Why stop? It’s true these days I feel stronger than ever but I don’t think I’m close to how hard I can climb knowing that I’ve only been climbing for 2 ½ years. I’m convinced this is only the beginning and that I’m far from my limits because I can see several aspects of my climbing where I have a lot of room for improvement. So, I certainly do intend to remain on the same path and keep getting stronger!
– Do you have other projects, in Fontainebleau or elsewhere?
I do! I’m lucky to live near Fontainebleau’s forest. With the amount of bouldering there is here I always have plenty of ideas of problems to try, either because they look and climb great or simply for the challenge of climbing harder grades. Aside from the forest, there’s a lot of problems I’d like to try in Switzerland, mostly in Val Bavona and Cresciano. That would be more performance oriented, basically to try to push my limits further. I can’t wait to go check them out!
– Do you follow a training plan? Do you have a coach?
Yes, both for outdoors and for comps I train with Ludovic Delmotte from my team, whom I deeply thank for all the amazing work they do for me. So, I follow a training schedule that’s decided by Ludo according to the various events I have and to get there as well prepared as possible.
– Obviously, you, more than the average climber have strengths and weaknesses. Are you the kind of climber that tends to build up on his strengths to reach maximum performance or more the kind that tries to progress by improving his weaknesses?
It really depends on my state of mind and where I am in my schedule. During competition season, I feel more like working on my weaknesses to be more versatile on routes. Whereas, the rest of the year, I clearly prefer improving very specific aspects to target my projects. This can be either training particular moves on replicas, for instance, or simply power and strength work outs.
– Do you think climbing works well as an adaptive sport activity?
How could I say no to that? There is such a huge variety of movement and types of effort in climbing in general that more and more people are showing interest for it. The Mawem brothers’ recent development of a new auto-belay for people with disabilities is a great illustration of that trend. Besides, the motor skills required for climbing are very inclusive because you can easily adapt the type of climb and the movement to the disability. And, climbing has one the best, most welcoming communities, you’ll always find someone to help you out. Things are changing and evolving for the better, it’s really nice to witness!

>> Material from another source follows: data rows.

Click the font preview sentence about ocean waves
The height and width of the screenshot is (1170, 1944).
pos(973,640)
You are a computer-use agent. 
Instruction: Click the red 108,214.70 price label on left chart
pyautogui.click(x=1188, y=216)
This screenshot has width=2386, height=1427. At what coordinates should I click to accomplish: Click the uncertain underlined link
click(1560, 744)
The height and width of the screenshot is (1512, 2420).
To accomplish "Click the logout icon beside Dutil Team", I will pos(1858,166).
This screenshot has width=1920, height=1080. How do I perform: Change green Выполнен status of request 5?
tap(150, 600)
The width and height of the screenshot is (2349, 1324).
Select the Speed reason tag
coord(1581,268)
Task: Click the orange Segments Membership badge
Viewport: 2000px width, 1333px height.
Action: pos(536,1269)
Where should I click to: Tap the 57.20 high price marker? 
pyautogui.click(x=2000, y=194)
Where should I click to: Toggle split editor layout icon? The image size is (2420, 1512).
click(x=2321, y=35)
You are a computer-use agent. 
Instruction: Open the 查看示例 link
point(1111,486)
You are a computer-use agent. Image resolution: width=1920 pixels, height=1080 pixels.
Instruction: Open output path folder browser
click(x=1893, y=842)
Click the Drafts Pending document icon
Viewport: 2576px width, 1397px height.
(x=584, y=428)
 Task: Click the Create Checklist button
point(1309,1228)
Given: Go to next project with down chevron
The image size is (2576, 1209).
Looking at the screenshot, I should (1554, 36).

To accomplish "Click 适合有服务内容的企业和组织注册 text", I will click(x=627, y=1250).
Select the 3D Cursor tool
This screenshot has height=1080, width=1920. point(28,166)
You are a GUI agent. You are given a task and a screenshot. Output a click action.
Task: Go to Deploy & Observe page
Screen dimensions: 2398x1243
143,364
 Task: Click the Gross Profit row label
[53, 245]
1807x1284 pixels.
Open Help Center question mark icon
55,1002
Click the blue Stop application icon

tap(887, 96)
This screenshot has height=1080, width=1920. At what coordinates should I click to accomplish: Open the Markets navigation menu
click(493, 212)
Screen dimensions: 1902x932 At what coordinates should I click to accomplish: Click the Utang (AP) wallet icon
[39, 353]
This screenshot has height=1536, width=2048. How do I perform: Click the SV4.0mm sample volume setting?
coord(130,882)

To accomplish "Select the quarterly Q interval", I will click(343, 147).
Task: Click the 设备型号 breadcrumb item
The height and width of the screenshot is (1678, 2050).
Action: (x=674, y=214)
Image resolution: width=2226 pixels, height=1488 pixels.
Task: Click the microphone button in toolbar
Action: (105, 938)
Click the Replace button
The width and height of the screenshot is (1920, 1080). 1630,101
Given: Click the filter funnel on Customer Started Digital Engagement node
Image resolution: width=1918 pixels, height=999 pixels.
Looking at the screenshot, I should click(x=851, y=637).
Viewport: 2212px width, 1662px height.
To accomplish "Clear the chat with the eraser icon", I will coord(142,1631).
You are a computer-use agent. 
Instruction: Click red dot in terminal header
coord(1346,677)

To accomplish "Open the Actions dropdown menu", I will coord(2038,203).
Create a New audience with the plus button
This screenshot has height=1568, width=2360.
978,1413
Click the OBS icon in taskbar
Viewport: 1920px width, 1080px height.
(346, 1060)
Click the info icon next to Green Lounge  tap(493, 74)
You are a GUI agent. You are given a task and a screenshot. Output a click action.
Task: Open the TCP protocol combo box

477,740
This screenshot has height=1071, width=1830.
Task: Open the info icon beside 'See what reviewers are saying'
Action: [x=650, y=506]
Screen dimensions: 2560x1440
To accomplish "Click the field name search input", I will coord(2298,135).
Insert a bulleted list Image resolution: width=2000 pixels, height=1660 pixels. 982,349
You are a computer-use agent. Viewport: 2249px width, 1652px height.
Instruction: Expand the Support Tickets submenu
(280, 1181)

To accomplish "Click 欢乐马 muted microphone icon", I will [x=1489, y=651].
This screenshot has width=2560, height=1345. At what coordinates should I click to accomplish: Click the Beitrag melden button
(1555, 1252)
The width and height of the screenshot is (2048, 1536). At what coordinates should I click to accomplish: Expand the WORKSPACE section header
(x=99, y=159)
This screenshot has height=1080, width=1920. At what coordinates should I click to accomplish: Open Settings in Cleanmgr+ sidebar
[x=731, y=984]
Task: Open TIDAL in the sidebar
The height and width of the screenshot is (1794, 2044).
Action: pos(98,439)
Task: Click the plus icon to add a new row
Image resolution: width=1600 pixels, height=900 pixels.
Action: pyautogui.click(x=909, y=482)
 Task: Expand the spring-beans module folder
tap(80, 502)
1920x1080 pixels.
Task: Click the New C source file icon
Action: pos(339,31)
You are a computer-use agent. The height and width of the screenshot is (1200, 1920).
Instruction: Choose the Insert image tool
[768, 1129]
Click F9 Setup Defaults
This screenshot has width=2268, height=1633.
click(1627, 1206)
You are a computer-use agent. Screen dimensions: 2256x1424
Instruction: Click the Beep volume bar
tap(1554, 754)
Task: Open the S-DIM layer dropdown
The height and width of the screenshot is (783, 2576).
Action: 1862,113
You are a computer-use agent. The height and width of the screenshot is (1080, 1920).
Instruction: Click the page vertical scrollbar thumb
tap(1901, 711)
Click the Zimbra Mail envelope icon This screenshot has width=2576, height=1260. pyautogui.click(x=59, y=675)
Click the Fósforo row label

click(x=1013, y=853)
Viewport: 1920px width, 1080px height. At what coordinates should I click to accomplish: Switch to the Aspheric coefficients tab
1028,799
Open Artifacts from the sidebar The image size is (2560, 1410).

– Is it important to you to promote climbing, as an adaptive athlete and as para-climber, specifically?
Yes, it is! I think it’s important to promote our sport in general. It’s still relatively young, so there’s still a lot to do. I often promote para-climbing by going to schools to show the kids that it’s possible to climb with a disability and often too simply by chatting with people at the gym.
– Would you like to add anything?
If you know people with disabilities around you who are thinking about taking up climbing, bring them along. There’s still a lot to do to get the field to evolve in the right direction and eventually push the limits of what’s doable.
As for me, I’ll see you all soon in the forest and on the mats! One-handed 8th grade coming up soon!